Building collapse has become a frequent occurrence in Nigeria with authorities paying lip service to arrest the situation. There had never been stringent punitive measures and policies that could spur building engineers and regulatory bodies to wake up from their aged-long slumber. The successive governments in Nigeria are best known for setting up Commission of Inquiry to look into the root cause of the collapse, which dies immediately it’s set up. Statement that could follow such make-believe commission would be, “Federal and state agencies are investigating the cause of the collapse of the building”.

Such lackadaisical policies that the Nigerian Government operates had held it back not to prod into action and demolish a three storey building housing a school, at Itafaji, Lagos Island that was marked for demolition since 2014, till it killed over 20 pupils on March 23 2019, with over 100 trapped. Moved by the tragedy, the Lagos State Building Control Agency (LASBCA), a regulatory body in the state where the incident occurred, stirred to demolish 180 affected buildings around the area. The body barefacedly traded blame that they would not understand why property owners were unconcern to bring down their marked houses, having been served notice to do so, dating back to 2013.

It did not meet the eyes why authorities could not go after such building having found them ineffective. On Monday, March 25 2019, barely two weeks for the bubbles of the collapsed school building to settle, a two-storey edifice collapsed in the middle of the day at the same Lagos Island. Another side to the story was that no one died given that occupants of the building had noticed its junk nature and exited their apartments. This building had also, been marked for demolition by the Lagos State building control agency, few days before it collapsed.

While no death was recorded in the two-storey building collapse, no fewer than 34 people were killed on 8 March 2016, when a five-storey building under construction in Lekki District, Lagos, collapsed.  Death was also the fate of 115 people, when a guesthouse that was situated inside the Synagogue Church Of All Nations (SCOAN) property in Ikotun-Egbe, Lagos State, collapsed on 12 September 2014. It was noted that the National Emergency Management Agency (NAMA), supposedly withheld information pertaining to the incident but this singular act, earned them condemnation from the citizens.

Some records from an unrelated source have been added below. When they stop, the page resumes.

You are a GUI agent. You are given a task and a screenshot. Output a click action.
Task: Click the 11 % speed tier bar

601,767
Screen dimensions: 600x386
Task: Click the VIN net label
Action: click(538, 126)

Without a doubt, junk houses sprinkle Nigeria but they are majorly in Lagos, the country’s former seat of power. This trend of building collapse started happening like every day event, after the country got its independence from Britain in 1960. Notwithstanding, reports from the authorities suggested that many of the buildings exceeded the number of allowed floors, but property owners connived with corrupt government officials and exceeded approved plan. Some government agencies like the Nigeria Building And Road Research Institute (NBBRI), the Council for the Regulation of Engineering in Nigeria (COREN), and the Building Collapse Prevention Guild (BCPG), had warned against inadequacies in building construction.